スーパーは営業できない状態で、コンビニの商品は仕入れができないのか、品薄が続いていた。
ガソリンスタンドも閉まっていて、電車もろくに動いていない。
いつ飲用水が手に入るか分からないから、喉が渇いても少し我慢しようか、のレベルである。
個人的には、結構切迫した状態なのではないかと思っていた。
そんな中。
千葉県船橋市近辺に住む友人から連絡があった。
「昼から遊びに行かない?」
呆気に取られた。
それどころの話か、と一瞬怒りも湧いたけれど、船橋市は遊びに行けるような状態なのだとわかった。
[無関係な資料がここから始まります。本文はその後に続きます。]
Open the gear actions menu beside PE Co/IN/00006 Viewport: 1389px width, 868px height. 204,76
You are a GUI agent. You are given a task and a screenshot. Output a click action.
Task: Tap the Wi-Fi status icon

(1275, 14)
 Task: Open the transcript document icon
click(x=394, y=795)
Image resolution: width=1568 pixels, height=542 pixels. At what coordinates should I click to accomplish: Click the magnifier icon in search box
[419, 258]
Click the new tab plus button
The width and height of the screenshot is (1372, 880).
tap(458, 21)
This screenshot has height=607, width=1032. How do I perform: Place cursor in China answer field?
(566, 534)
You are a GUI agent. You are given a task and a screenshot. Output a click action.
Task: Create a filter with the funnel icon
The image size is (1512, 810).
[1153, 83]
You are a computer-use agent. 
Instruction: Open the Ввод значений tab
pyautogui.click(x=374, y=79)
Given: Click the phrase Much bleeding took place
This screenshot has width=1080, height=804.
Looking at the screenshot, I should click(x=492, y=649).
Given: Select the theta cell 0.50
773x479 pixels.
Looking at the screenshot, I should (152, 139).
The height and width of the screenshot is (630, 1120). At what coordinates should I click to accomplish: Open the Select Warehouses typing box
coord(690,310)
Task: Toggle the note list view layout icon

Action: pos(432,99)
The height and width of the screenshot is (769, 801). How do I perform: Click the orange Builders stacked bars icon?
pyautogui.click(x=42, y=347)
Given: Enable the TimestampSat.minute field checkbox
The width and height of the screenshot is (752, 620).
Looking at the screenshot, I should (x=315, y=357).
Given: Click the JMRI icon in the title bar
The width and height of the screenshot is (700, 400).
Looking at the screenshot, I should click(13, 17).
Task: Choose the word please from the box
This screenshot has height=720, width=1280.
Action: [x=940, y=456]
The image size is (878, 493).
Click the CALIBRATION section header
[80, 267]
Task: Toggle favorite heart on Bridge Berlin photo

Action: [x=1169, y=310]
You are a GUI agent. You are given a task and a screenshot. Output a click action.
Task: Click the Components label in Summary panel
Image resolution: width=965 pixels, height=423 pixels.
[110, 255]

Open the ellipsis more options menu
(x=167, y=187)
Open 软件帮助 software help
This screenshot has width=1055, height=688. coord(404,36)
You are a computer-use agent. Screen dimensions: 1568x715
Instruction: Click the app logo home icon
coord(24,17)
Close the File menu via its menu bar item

もしかしたら、浦安市の状況があまり伝わっていないのかもしれない、とも思った。
川を隔てた位置にある東京都江戸川区に住む友人に連絡を取ると、特に何事もなく生活できているとのことだった。
江戸川区も船橋市も、物が多少落ちたり、そのせいで何かが壊れたり、という程度の被害はあったそうだが、ライフラインに問題はないらしい。
浦安市の被害は、「地震が大きかったから」出たものではなく、「液状化したから」酷くなったようだった。
隣接する街が無事なのだ。
酷い状態は長く続かないのではないかと思えた。
大量に湧きだした泥は、一日では片付かなかった。
夕方まで続けたため、住宅地の道路や駐車場などの大部分から泥を撤去できたものの、我が家では駐車場がまだ片付いていなかったし、家の裏手にある泥が丸々残っていた。
浦安市内の断水状態は地区によってはかなり酷く、我が家近辺も復旧するまでに十日ほどかかると水道局のホームページに載っていた。
泥にまみれたせいもあって、風呂に入れないのは結構厳しい。
だが、浦安市内の銭湯は軒並み休業している、と泥かきの間に情報を交換しあったばかりだった。
この状態がしばらく続くようなら、友人宅に押し掛けて風呂を借りるか、と勝手なことを考えていた。